Unfortunately, I’ve seen fintechs that focus on sheer feature velocity or build things that just look “cool” versus thinking critically about their customers’ needs and how to add value to their everyday lives. Some fintechs boast a vast number of third-party integrations for their users, but in reality, many of these external services are rarely used by their target segment. This kind of window dressing is a misallocation of resources that could be better spent improving and iterating your core offering.
Another example: many consumers don’t actually want or need sophisticated financial visualization tools, like cash-flow prediction. But we continue to see these extraneous features in banking apps because, again, they look cool (or sound good to investors). But backend functionality, like fast money movement, should be prioritized instead.
This isn’t to say that I’m against adding features where appropriate. But in doing so, fintechs should ask two important questions when deciding what features, third-party integrations, or products to add to an offering:
- How is the incremental addition to your platform creating more value to your offering (versus just being a supermarket)?
- Do your customers really care?
Functionalities should be purposeful, thoughtful and driven by customer needs or feedback. People will find a way to access the services they need, whether it’s within your platform or living elsewhere. There are needs in the market and so many jobs to be done, so question whether a given functionality is your company’s job.

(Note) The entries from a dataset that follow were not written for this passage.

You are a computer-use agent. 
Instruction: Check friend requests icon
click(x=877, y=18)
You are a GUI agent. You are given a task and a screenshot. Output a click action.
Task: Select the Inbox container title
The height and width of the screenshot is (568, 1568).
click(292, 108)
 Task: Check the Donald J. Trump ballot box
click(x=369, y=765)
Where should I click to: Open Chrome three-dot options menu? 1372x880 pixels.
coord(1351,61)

Mistake #4: Neglecting live support in favor of technology
Digital finance doesn’t mean 100% self-serve. Of course, the model must work and offer efficiencies from being digitally native, but there are many areas – banking being one of them – where live support is vital. Over-reliance on AI-powered chatbots, voice assistants or self-serve online resources is not only poorly received by current users, but does a disservice to the growth of your business.
This goes back to the idea of understanding that your offering is more than a product – it’s excellent to have a resource center for common questions or troubleshooting, for example, but relying solely on that plus email support is a major shortcoming. Robust customer support services require various avenues of contact – email, phone, SMS, in-app chat assistance – and, importantly, reliable human support. Never needed, always there should be what you’re optimizing for and ultimately what customers appreciate.
Granted, building out just that initial support service is an investment that many young companies don’t consider in due time. Building, training and operationalizing a 100-person support team is no small undertaking and one that many fintechs, unfortunately, skip out on to the detriment of their users’ experience.
With so much on the horizon for fintechs of all types this year, consider some of these potential opportunities to change how you prioritize some areas of your business this year.
The market is getting more and more crowded, and underlying technology, robust capabilities and products will be the factors that propel companies forward.
Eyal Lifshitz is CEO and cofounder of BlueVine.